Facial recognition systems, for instance, could be inadvertently trained to recognise white people more easily than Black people because physical data on the former tends to be used more often in the training process. The results can put demographic groups that have traditionally faced discrimination at even more of a disadvantage, heightening barriers to diversity, equity and inclusivity in areas ranging from recruitment to healthcare provision.
An AI arms race
The good news is that the problem has been widely acknowledged in business, academia and government, and efforts are being made to make AI more open, accessible and balanced. There is also a new ethical focus in the tech industry, with giants including Google and Microsoft establishing principles for system development and deployment that often feature commitments to improving inclusivity.
Nonetheless, some observers argue that very little coordinated progress has been achieved on establishing AI ethical norms, particularly in relation to diversity.
Justin Geldof, technology director at the Newton Europe consultancy, is one of them. He argues that “governments have abdicated responsibility for this to the tech industry and its consumers. There is no formal watchdog and no general agreement on norms in AI ethics. With no one stepping in to lead on AI and its ethics, this has in essence become an arms race.”
The new frontier in AI
Recent breakthroughs in the field of generative AI have also done little to address concerns about discrimination. In fact, there’s a risk that the potential harms of generative systems have been forgotten in all the media hype surrounding the power of OpenAI’s ChatGPT chatbot and its ilk, argues Will Williams, vice-president of machine learning at Speechmatics.
Meta took Galactica, its large language model, offline in November only three days after launch, for instance, amid fears about its inaccuracy and potentially dangerous impact on society.
Williams says: “The truth is that the inherent bias in models such as ChatGPT, Google’s Bard and Anthropic’s Claude means that they cannot be deployed in any business where accuracy and trust matter. In reality, the commercial applications for these new technologies are few and far between.”
In simple terms, generative AI models average the opinion of the whole internet and then fine-tune that via a process known as reinforcement learning from human preferences.
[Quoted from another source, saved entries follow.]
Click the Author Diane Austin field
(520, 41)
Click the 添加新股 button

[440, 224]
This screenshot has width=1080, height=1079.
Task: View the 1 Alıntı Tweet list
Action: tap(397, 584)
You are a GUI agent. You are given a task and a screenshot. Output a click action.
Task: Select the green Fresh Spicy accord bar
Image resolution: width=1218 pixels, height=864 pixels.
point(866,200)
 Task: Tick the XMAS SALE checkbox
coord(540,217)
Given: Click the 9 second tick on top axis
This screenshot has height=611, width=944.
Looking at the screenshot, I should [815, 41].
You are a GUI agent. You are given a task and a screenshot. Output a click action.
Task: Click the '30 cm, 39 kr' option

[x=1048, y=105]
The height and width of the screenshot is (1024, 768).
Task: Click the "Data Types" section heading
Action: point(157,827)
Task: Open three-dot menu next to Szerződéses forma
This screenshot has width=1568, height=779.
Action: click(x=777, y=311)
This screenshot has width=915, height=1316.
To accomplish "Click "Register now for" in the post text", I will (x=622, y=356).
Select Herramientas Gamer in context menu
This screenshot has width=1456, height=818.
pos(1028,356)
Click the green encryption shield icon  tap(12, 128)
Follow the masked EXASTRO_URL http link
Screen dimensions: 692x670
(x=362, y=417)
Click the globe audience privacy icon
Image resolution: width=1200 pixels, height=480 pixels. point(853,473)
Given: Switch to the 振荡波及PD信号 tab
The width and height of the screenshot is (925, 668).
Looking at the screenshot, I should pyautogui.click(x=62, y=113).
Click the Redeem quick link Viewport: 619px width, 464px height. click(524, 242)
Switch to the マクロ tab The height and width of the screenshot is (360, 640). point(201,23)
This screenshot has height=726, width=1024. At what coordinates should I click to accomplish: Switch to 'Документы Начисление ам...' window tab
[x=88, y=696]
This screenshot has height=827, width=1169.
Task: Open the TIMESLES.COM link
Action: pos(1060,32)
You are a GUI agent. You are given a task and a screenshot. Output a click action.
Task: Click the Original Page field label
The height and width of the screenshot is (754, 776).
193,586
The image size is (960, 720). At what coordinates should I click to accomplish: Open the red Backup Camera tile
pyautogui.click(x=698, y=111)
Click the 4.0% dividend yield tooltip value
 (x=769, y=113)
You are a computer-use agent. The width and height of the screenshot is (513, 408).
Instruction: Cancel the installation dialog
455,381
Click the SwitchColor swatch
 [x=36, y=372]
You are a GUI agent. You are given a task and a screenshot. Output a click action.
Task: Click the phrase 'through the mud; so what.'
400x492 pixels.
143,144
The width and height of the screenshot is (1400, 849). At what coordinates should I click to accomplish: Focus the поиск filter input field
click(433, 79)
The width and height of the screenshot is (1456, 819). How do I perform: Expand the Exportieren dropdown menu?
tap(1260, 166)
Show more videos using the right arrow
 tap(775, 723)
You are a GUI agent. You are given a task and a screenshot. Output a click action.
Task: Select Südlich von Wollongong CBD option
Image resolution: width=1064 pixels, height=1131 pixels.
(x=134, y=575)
They then present that view as the truth in an overly confident way.
“This might feel like ‘safe AI’ if you are one of the humans fine-tuning and editing that model,” Williams adds. “But, if your voice isn’t represented in the editing room, you will start to notice how your opinion varies dramatically from those of ChatGPT, Bard and Claude. Your truth might be some distance from the truth they present.”
Removing the bias
The race to produce a winner in the generative stakes has given new urgency to addressing bias and highlighting the importance of responsible AI.
Emer Dolan is president of enterprise internationalisation at RWS Group, a provider of technology-enabled language services. She says that, while the detection and removal of bias is “not a perfect science, many companies are tackling this challenge using an iterative process of sourcing targeted data to address specific biases over time. As an industry, it’s our duty to educate people about how their data is being used to train generative AI. The responsibility lies not only with the firms that build the models but also with those that supply the data on which they’re trained.”
Wider technical, analytical and academic communities are applying several methods to reduce or remove bias. These include supervised learning; synthetic data sets containing computer-generated material rather than real-world data; and peer reviews, in which teams with no prior knowledge of the data analyse the code and the results.
“Machine learning models that banks are using in areas such as fraud detection have too often been based on relatively small samples,” says Ian Liddicoat, CTO and head of data science at Adludio, an AI-powered advertising platform. “To achieve more accurate results, synthetic data can be used to mimic and augment the original data sets. This data also seeks to even out the distributions for factors such as gender to ensure that they reflect society more accurately.”
Data engineers are also using more advanced random-sampling methods that create data sets for modelling, where each record has an equal chance of selection. Supervised learning methods, meanwhile, can be applied to neural networks, so that real-world distributions for factors such as race or gender are enforced on the model.
“Another effective solution”, Liddicoat adds, “is to use sub-teams to conduct detailed peer-to-peer reviews of the input data, the machine-learning method, the training results and the operational outcomes.”
Beyond the technical challenges of removing bias from the systems and the data they’re based on lies the bigger matter of improving diversity in the AI sector. The only truly effective way to achieve this is for employers in this field to recruit from a wider talent pool. The ongoing lack of diversity in academia, particularly in STEM subjects, is troublesome for the future of AI. Until that fundamental problem is solved, AI may always pose a threat to diversity, equity and inclusivity.